We care about your privacy and want you to feel comfortable while using our services. Therefore, below we present you with the most important information about the principles of our processing of your personal data and the cookies that are used by our Shop. This information has been prepared taking into account RODO, the General Data Protection Regulation.

PERSONAL DATA CONTROLLER

Katarzyna Matusik, conducting individual business activity under the firm: Hossa Katarzyna Matusik, Ul. Strumykowa, No. 35, lok. 83, 03-138 Warsaw NIP 7591684955 REGON 522432623.

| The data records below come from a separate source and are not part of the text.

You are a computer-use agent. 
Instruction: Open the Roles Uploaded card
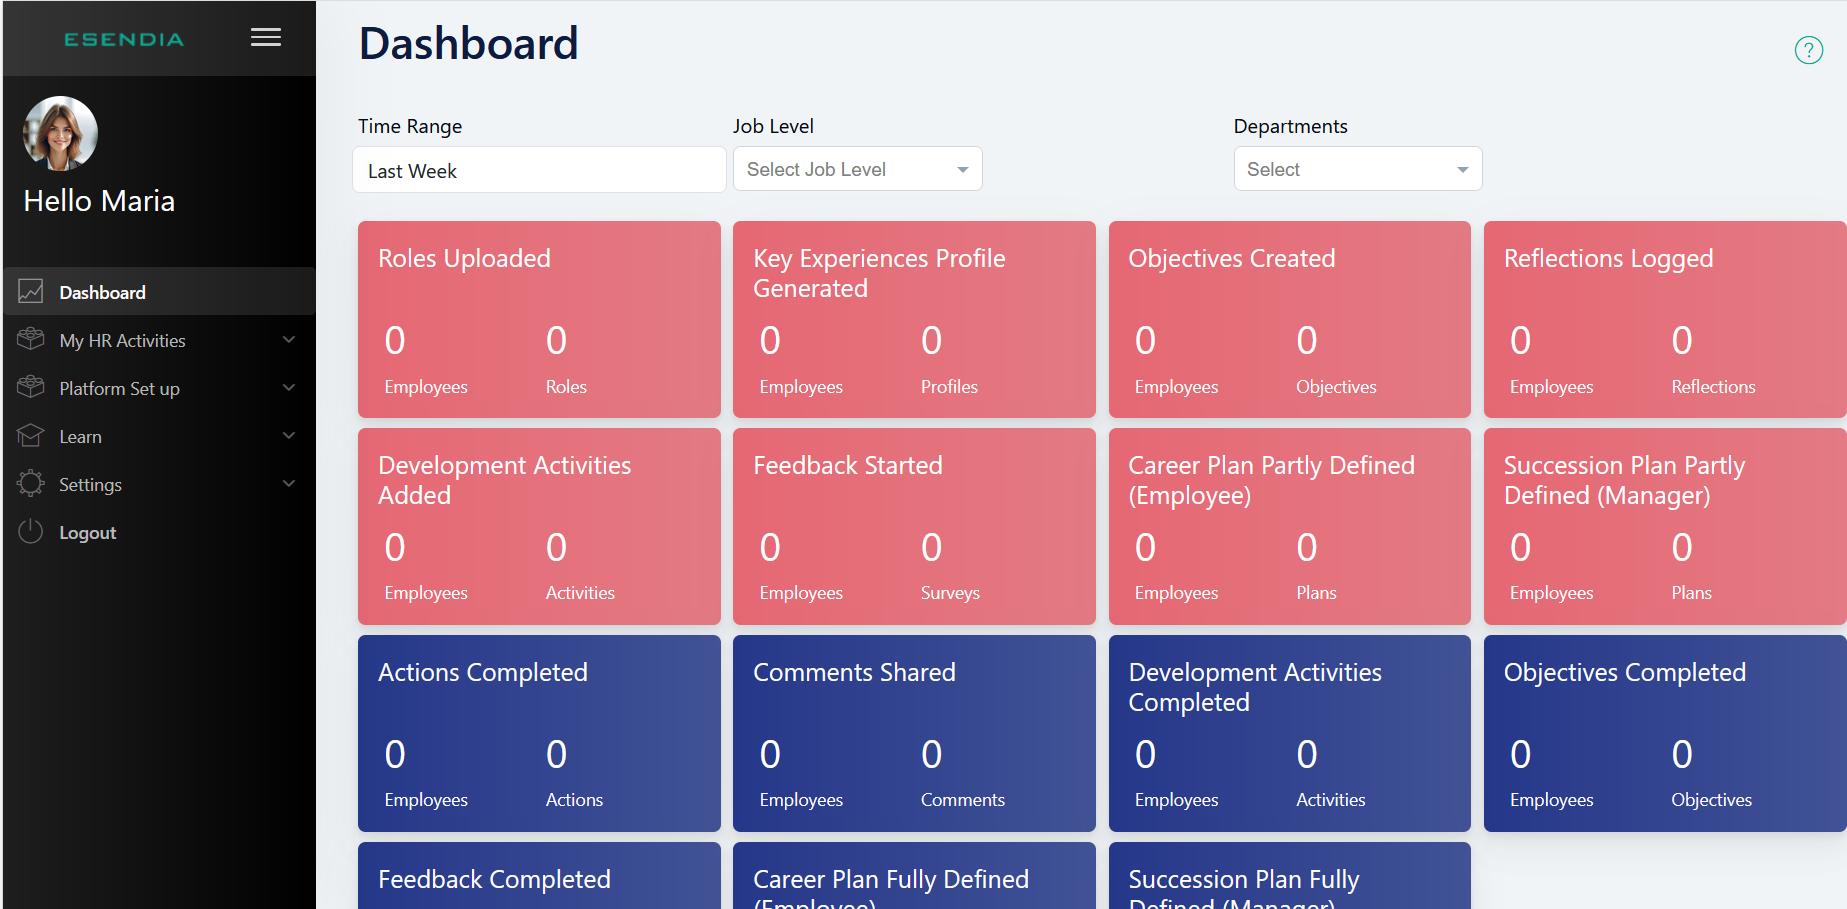[539, 319]
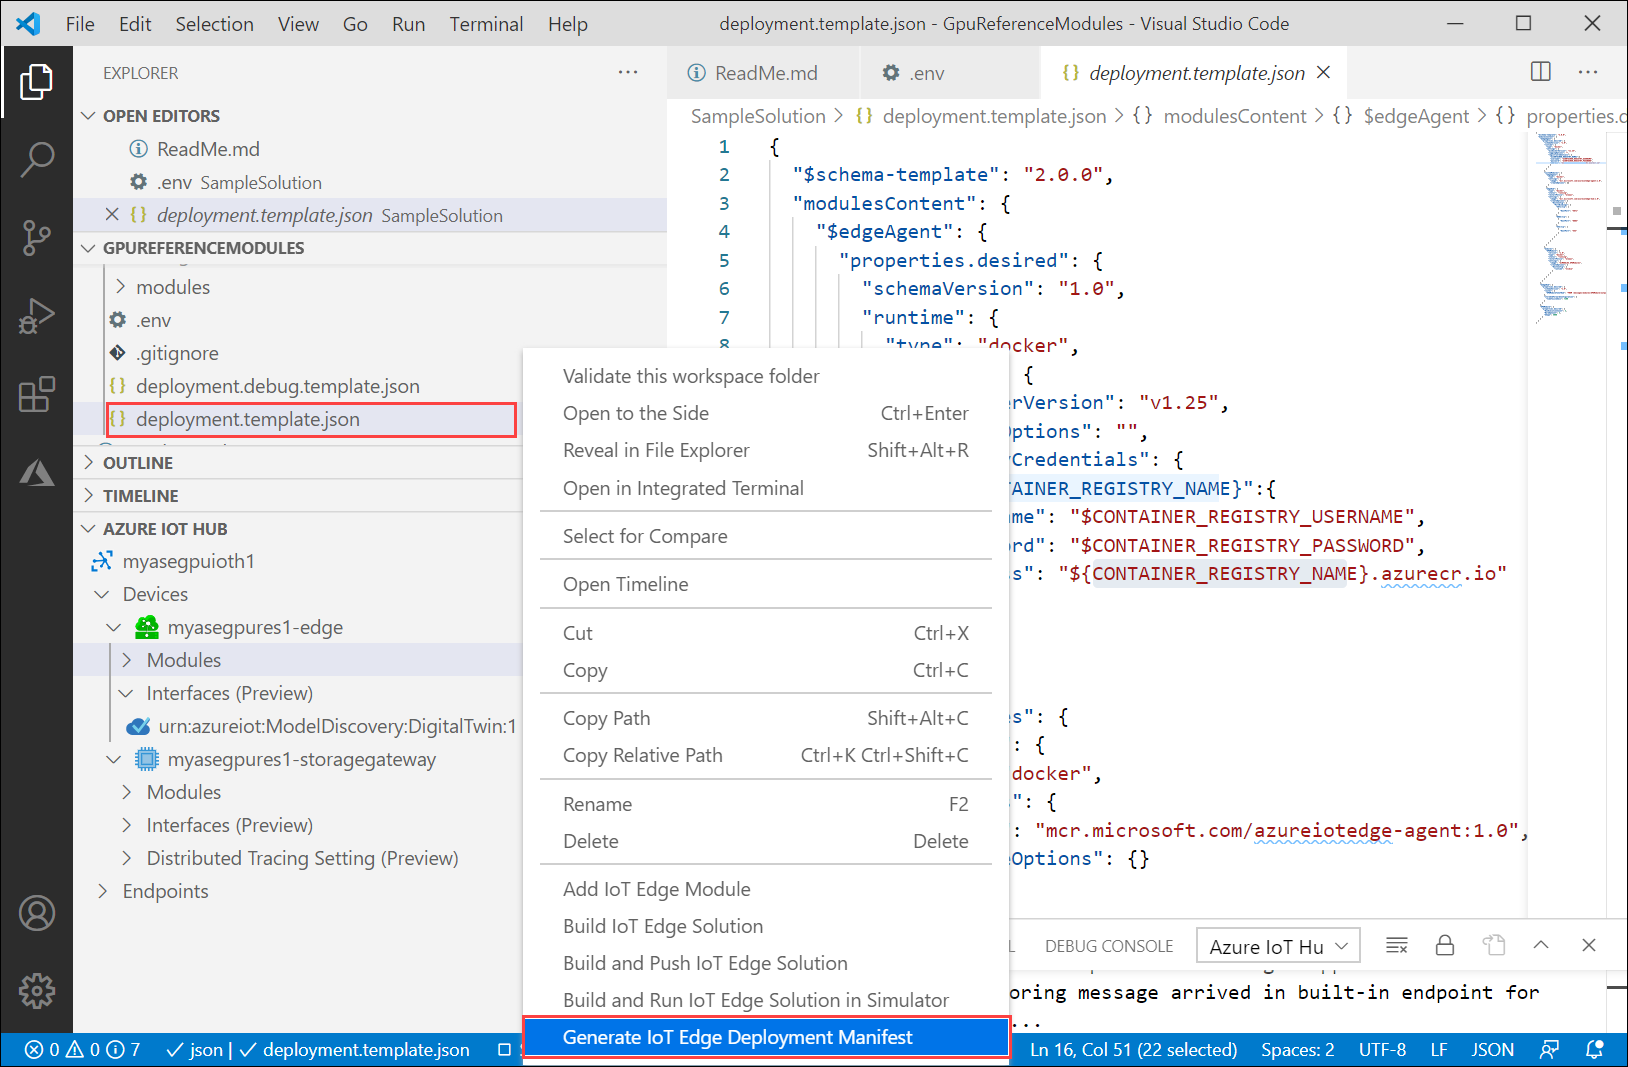The image size is (1628, 1067).
Task: Toggle the split editor layout icon
Action: pyautogui.click(x=1540, y=72)
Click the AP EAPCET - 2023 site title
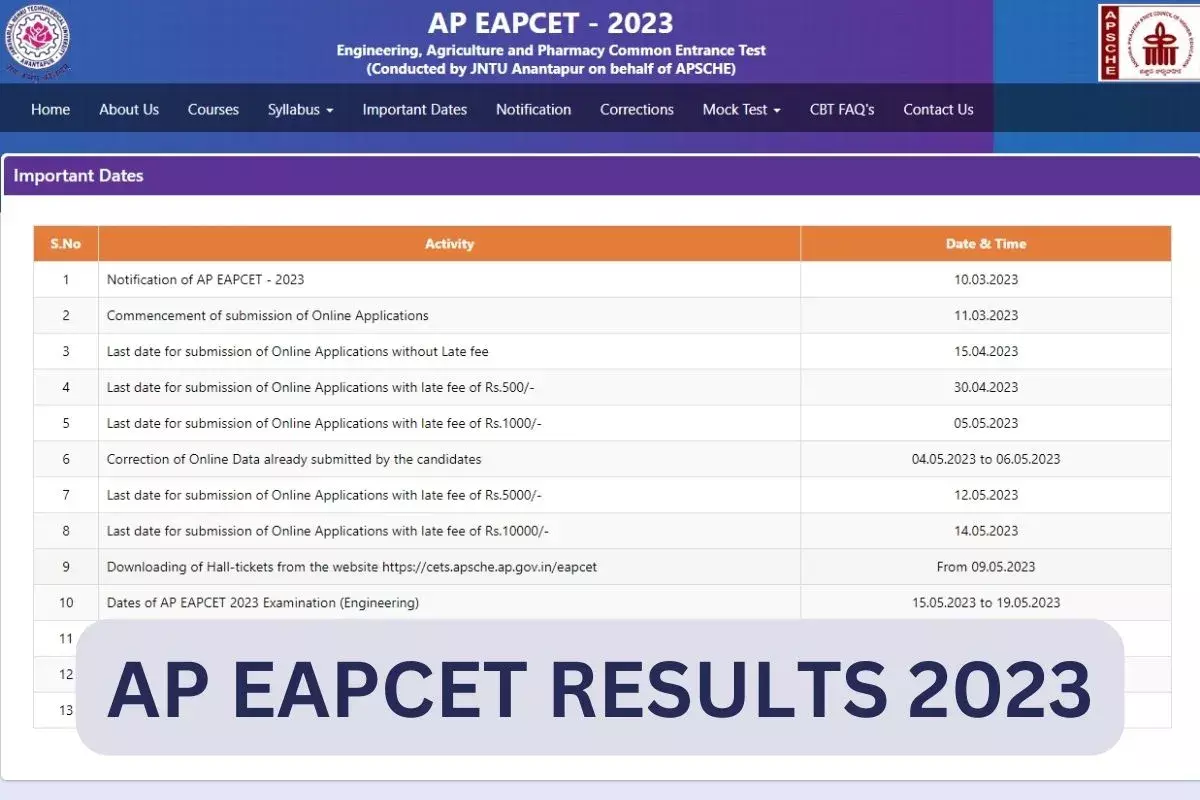 coord(550,22)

If you wish to contact us in relation to our processing of your personal data, please email us at kontakt@otwierane.pl.

YOUR ENTITLEMENTS

You have the right to request:

access to your personal data, including obtaining a copy of your data (Article 15 RODO or, if applicable, Article 13(1)(f) RODO),
their rectification (Article 16 RODO),
deletion (Article 17 RODO),
restriction of processing (Article 18 RODO),
transfer of data to another controller (Article 20 RODO).

And also the law:

object to the processing of your data at any time:
- for reasons related to your particular situation - against the processing of personal data concerning you based on Article 6(1)(f) of the RODO (i.e. the legitimate interests pursued by us), including profiling (Article 21(1) of the RODO);
- where personal data is processed for the purposes of direct marketing, including profiling, to the extent that the processing is related to such direct marketing (Article 21(2) RODO).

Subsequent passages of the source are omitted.